Mean pain scores at daytime and nighttime. ITT analysis

Results of pain severity, pain interference with daily life, qualities of pain, HRQoL, pain interference with sleep quality and quantity, and mood in both groups are presented in Table 2 and Supplementary Table 1 http://care.diabetesjournals.org/content/37/11/3016/suppl/DC1. Both the PSI and PII showed significant differences between the SCS and the BMT group (P < 0.001 and P < 0.008, respectively). The characteristics of neuropathic pain were improved in the SCS group compared with the BMT group, with the exception of deep pain. After 6 months, the mean utility score of the EQ-5D was increased in the SCS group with 0.25, and in the BMT group, the change was 0.00; this difference was not statistically significant (P < 0.776). No significant differences between the SCS and BMT groups were seen on the visual analog scale (VAS) of the EQ-5D (Fig. 3) and the MCS and PCS of the MOS SF-36. Mood, as assessed with the BDI, did not differ between the two groups. Sleep quantity, optimal sleep, and sleep quality were of relative poor quality in both groups, but no significant effect of SCS was observed (Table 2).

Figure 3.

EQ-5D utility score and EQ-5D current health

Seven out of 22 patients (32%) of the SCS group were able to reduce their pain medication, and for 2 of them, the SCS became the sole treatment for their PDPN pain. Twelve patients (55%) did not change their medication in combination with SCS treatment. Four patients (29%) in the BMT group reported an increased use of medication compared with baseline, and one patient changed to another category of neuropathic pain medication. In 9 out of 14 (64%) patients, medication use was unchanged as compared with baseline.
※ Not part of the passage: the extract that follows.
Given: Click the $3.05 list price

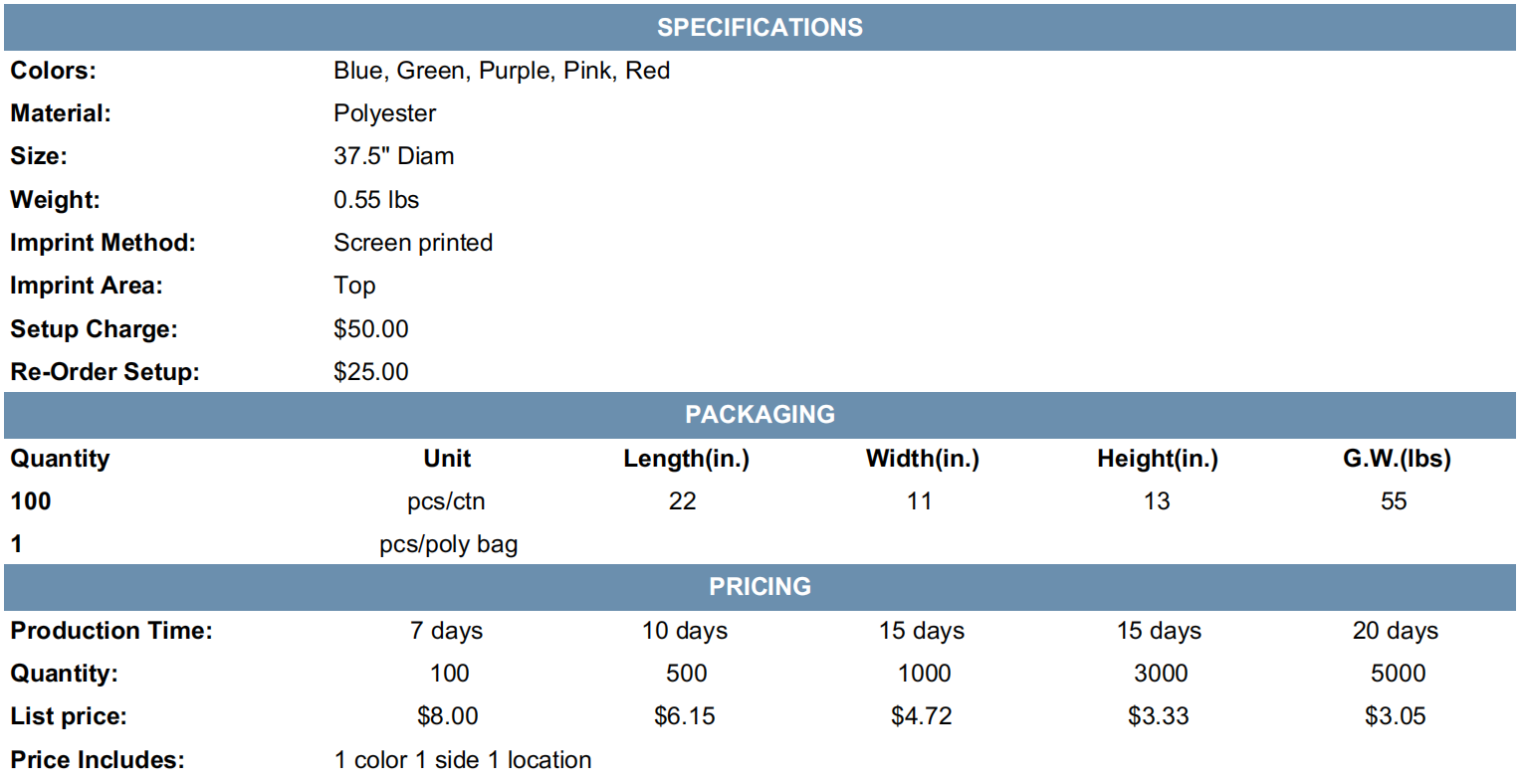Looking at the screenshot, I should (1396, 716).
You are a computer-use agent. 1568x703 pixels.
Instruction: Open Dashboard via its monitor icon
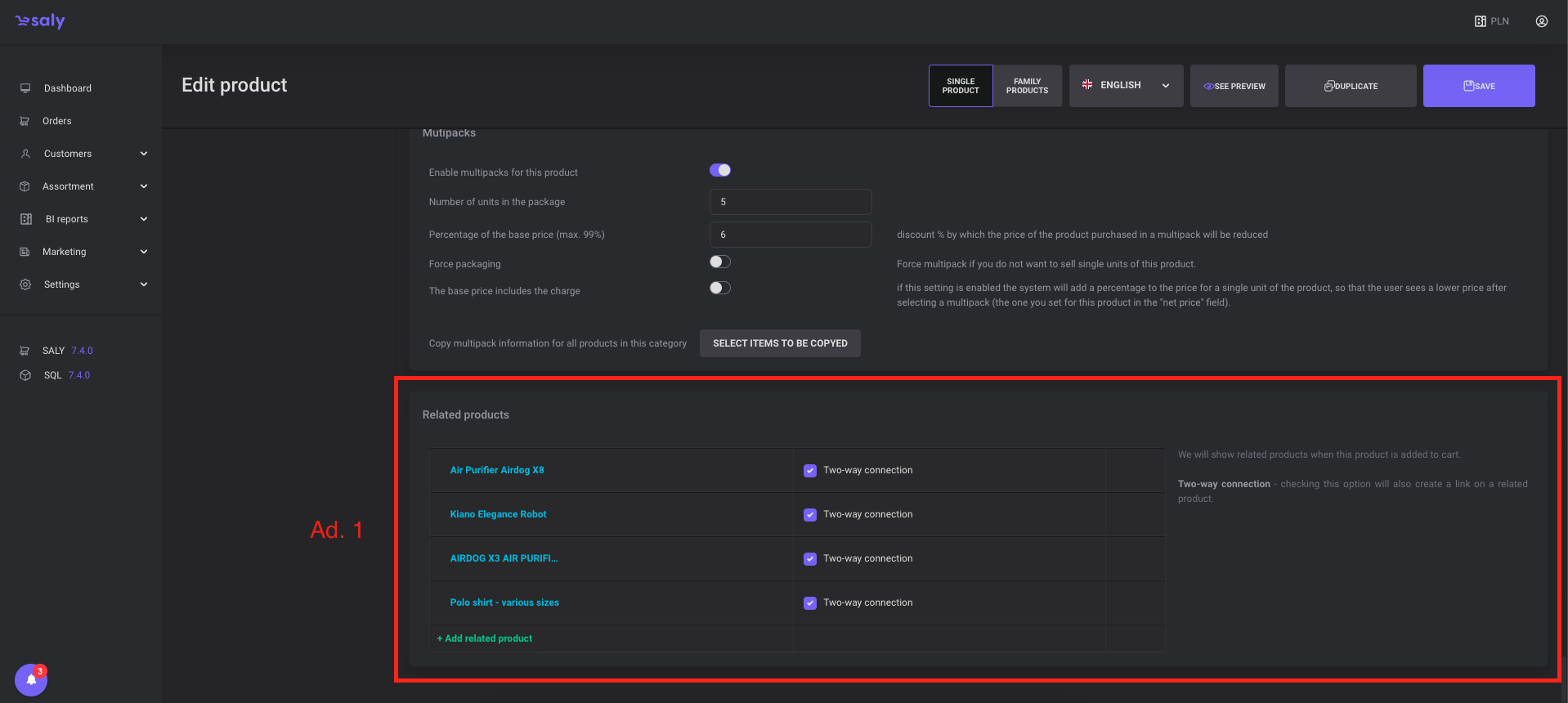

Complications and (Serious) Adverse Events

Serious adverse events were noted in two patients. Implantation of the lead for test stimulation was complicated by a dural puncture, causing a postdural puncture headache in one patient (male, 65 years of age). After conservative treatment was started, the patient was discharged from the hospital. Three days after the procedure, the headache suddenly increased and within minutes, the patient became unresponsive. The patient was transferred to the nearest hospital where a CT scan showed a large subdural hematoma over the left hemisphere with a diameter of 26 mm, causing a midline shift of 19.8 mm. Despite immediate surgical evacuation of the subdural hematoma, the patient did not regain consciousness and died 10 days after surgery.

Another patient contracted an infection of the SCS system 6 weeks after the SCS system implantation, which was subsequently removed. Despite treatment with antibiotics, the patient recovered slowly but not completely. The patient also developed an autonomic neuropathy. After a consultation with the patient, it was decided that the SCS system would not be reimplanted.